Aggressione all’Alberone, 26enne accoltellato da una banda e abbandonato in strada

Lo hanno accerchiato, picchiato e accoltellato, per poi abbandonarlo ferito in strada. È quanto accaduto a un uomo di ventiseieanni di origini colombiane, finito in ospedale dopo un'aggressione. L'episodio di violenza è avvenuto in via Gela in zona Tuscolana nella serata di venerdì scorso 5 giugno. Gli investigatori della Polizia di Stato cercano diverse persone, almeno sette, componenti di una banda.

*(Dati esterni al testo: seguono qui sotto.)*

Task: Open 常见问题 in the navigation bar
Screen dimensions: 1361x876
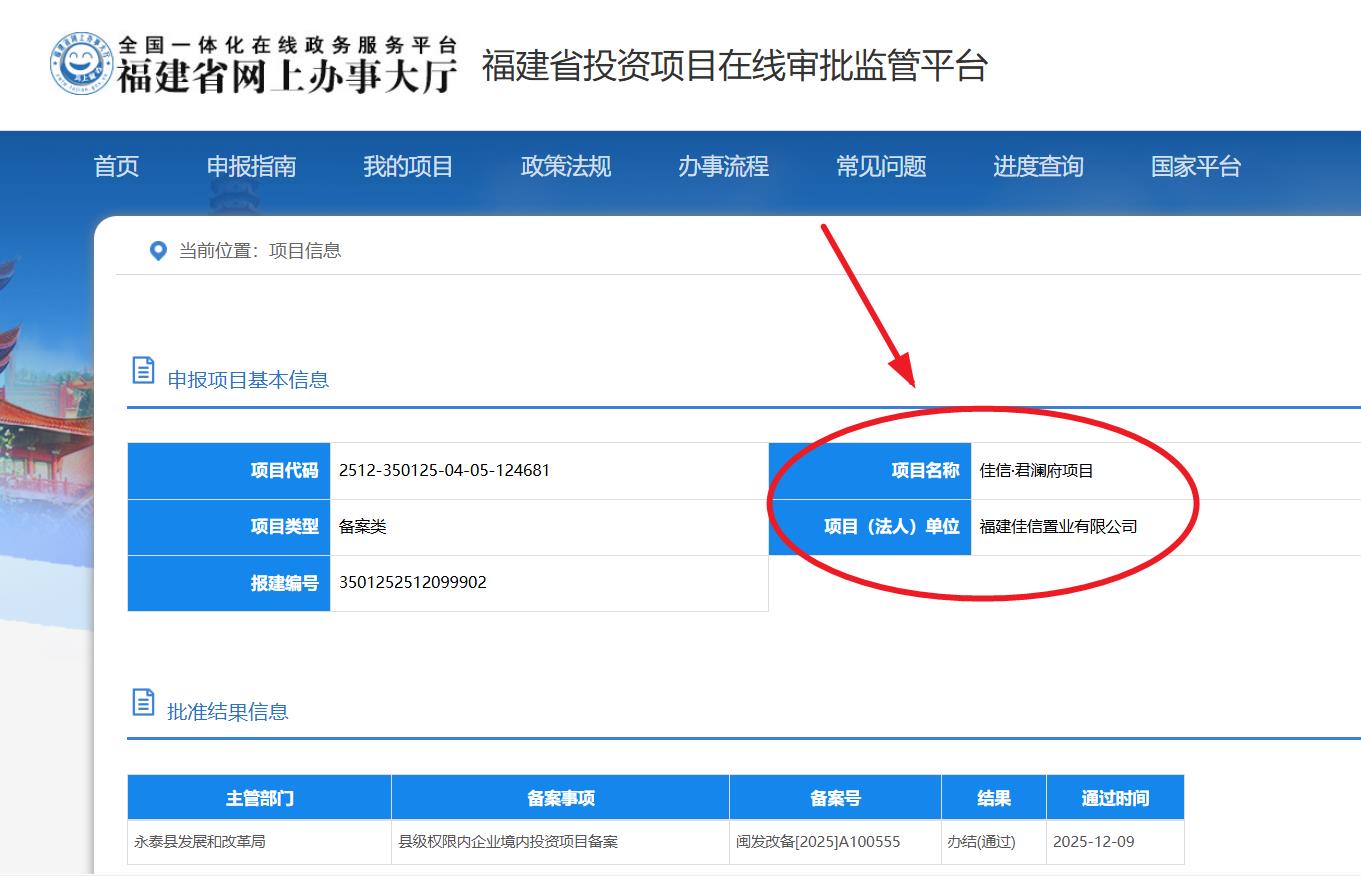Action: coord(881,166)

Le indagini sono in corso e i poliziotti al momento mantengono massimo riserbo. Non si esclude alcuna ipotesi, tra cui quella della tentata rapina. Secondo quanto ricostruito finora venerdì sera al momento dell'aggressione il ventiseienne si trovava in strada quando, un gruppo per cause non note lo ha accerchiato, per poi scagliarsi contro di lui. Hanno provato a colpirlo con una lama, probabilmente un taglierino o un coltello, provocandogli diverse ferite.

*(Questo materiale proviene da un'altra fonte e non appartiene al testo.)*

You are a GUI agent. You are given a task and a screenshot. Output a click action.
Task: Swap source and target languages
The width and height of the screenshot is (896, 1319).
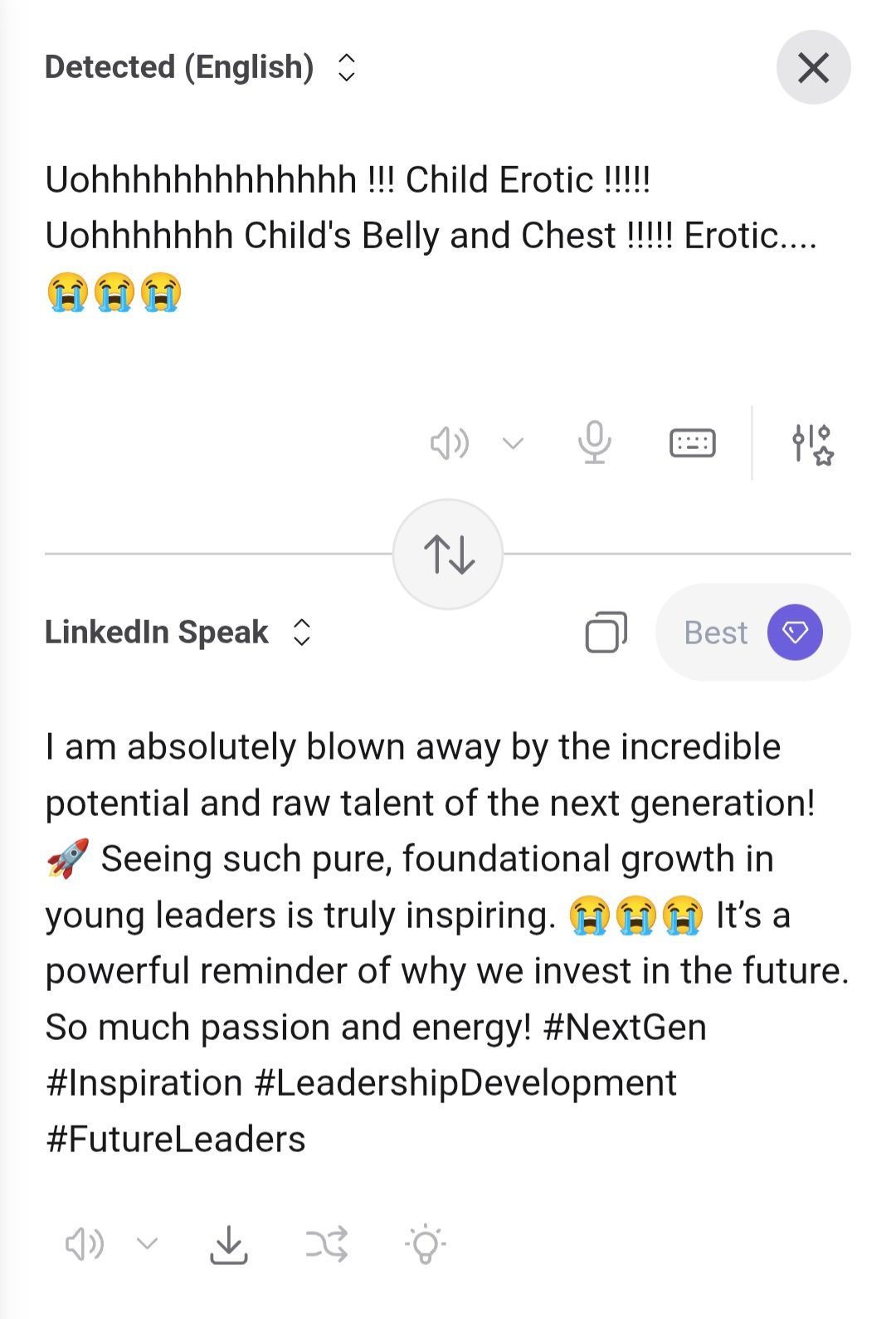click(448, 554)
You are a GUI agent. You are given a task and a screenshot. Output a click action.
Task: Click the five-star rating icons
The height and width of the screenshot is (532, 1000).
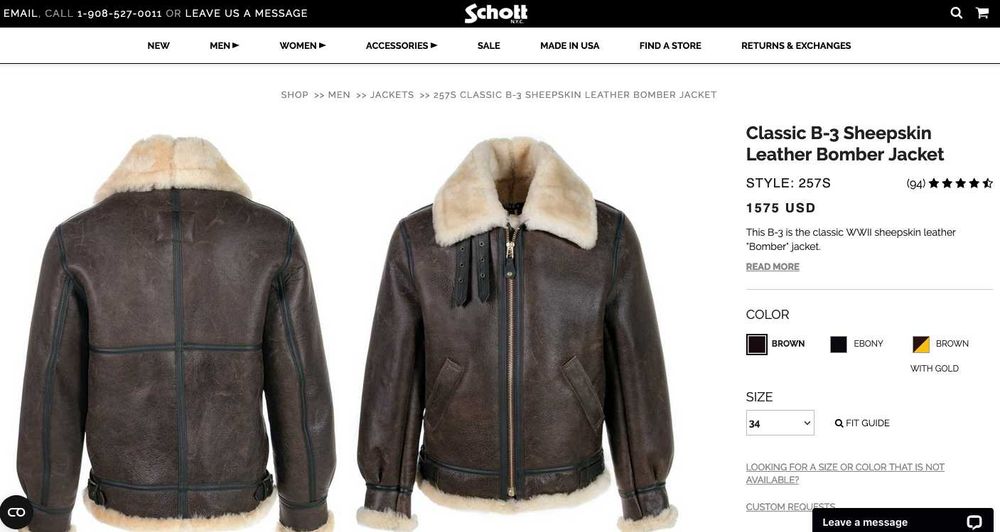960,184
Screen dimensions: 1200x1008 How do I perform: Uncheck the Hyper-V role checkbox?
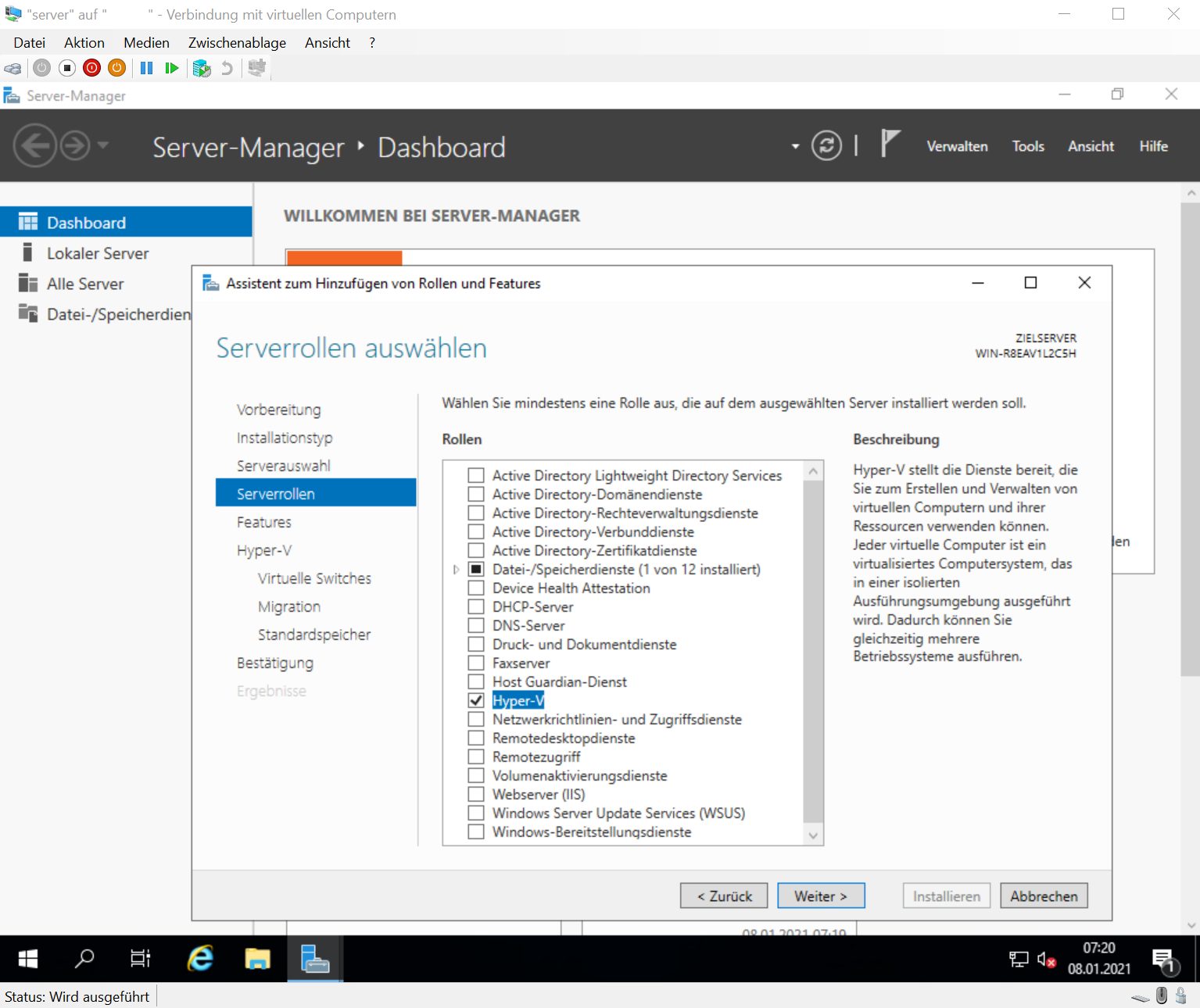(476, 701)

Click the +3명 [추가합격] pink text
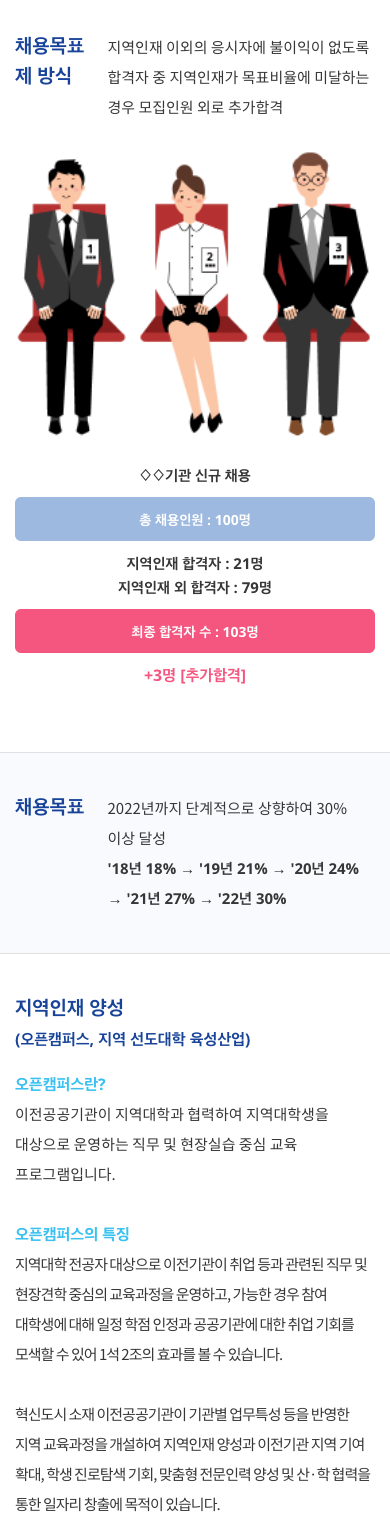click(x=195, y=674)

Tagli e naso rotto, 20 giorni di prognosi
Gli aggressori hanno abbandonato l'uomo ferito in strada. A dare l'allarme sono stati alcuni passanti, che hanno chiamato il Numero Unico delle Emergenze 112 e hanno chiesto l'intervento di un'ambulanza. Sul posto, ricevuta la segnazione, è giunto il personale sanitario, che ha preso in carico il ventiseienne e lo ha trasportato all'ospedale San Giovanni Addolorata. Arrivato al pronto soccorso il paziente è stato affidato alle cure dei medici, che lo hanno sottoposto agli accertamenti del caso. Da quanto si apprende ha riportato diverse ferite e ha il naso rotto. I medici lo hanno dimesso con una prognosi di venti giorni.

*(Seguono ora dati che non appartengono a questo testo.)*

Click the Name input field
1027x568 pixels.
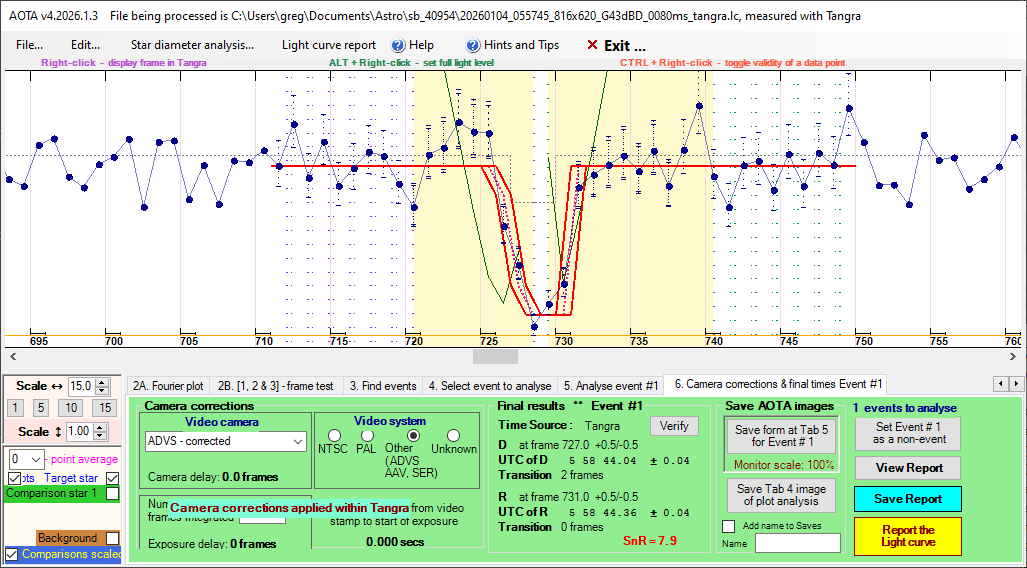tap(797, 542)
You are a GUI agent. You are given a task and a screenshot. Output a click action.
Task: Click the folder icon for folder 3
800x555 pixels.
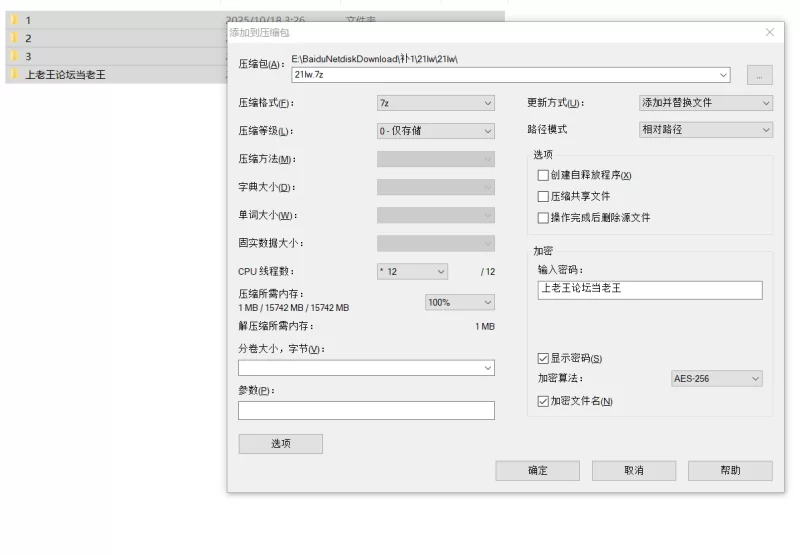pyautogui.click(x=15, y=56)
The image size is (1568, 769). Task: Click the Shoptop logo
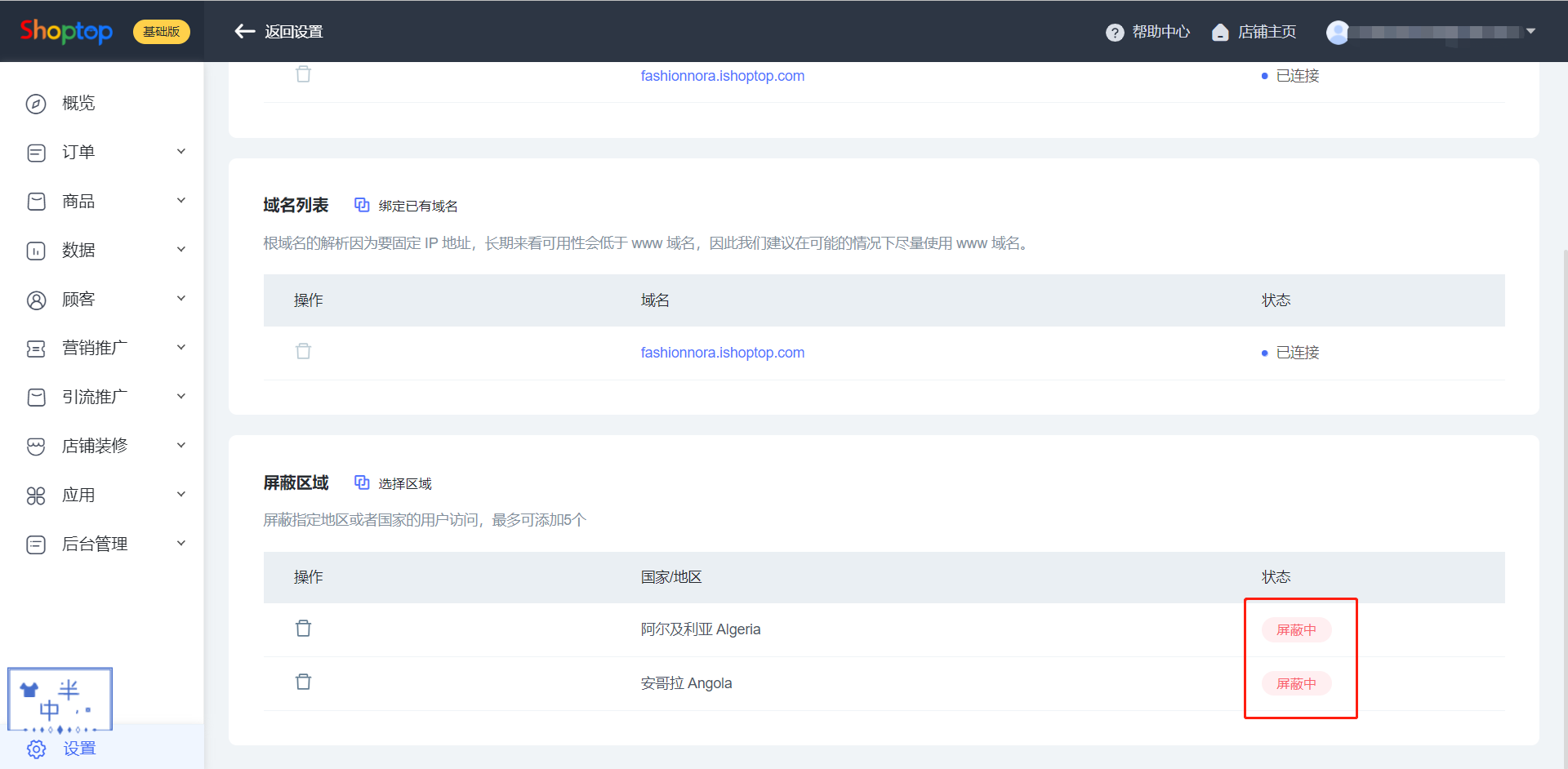pos(66,32)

Chiuso per 10 giorni un locale al Pigneto
L'uomo ha poi raccontato l'aggressione alla Polizia, che ha dato il via alle indagini, per risalire ai responsabili. Al vaglio le immagini riprese dalle telecamere di sorveglianza presenti in zona, per capire se abbiano immortalato l'aggressione o gli autori in fuga. Gli agenti del commissariato Porta Maggiore invece hanno chiuso per dieci giorni un locale di via Ascoli Piceno al Pigneto segnalato dai residenti per risse, cori fascisti e alcol venduto ai minori.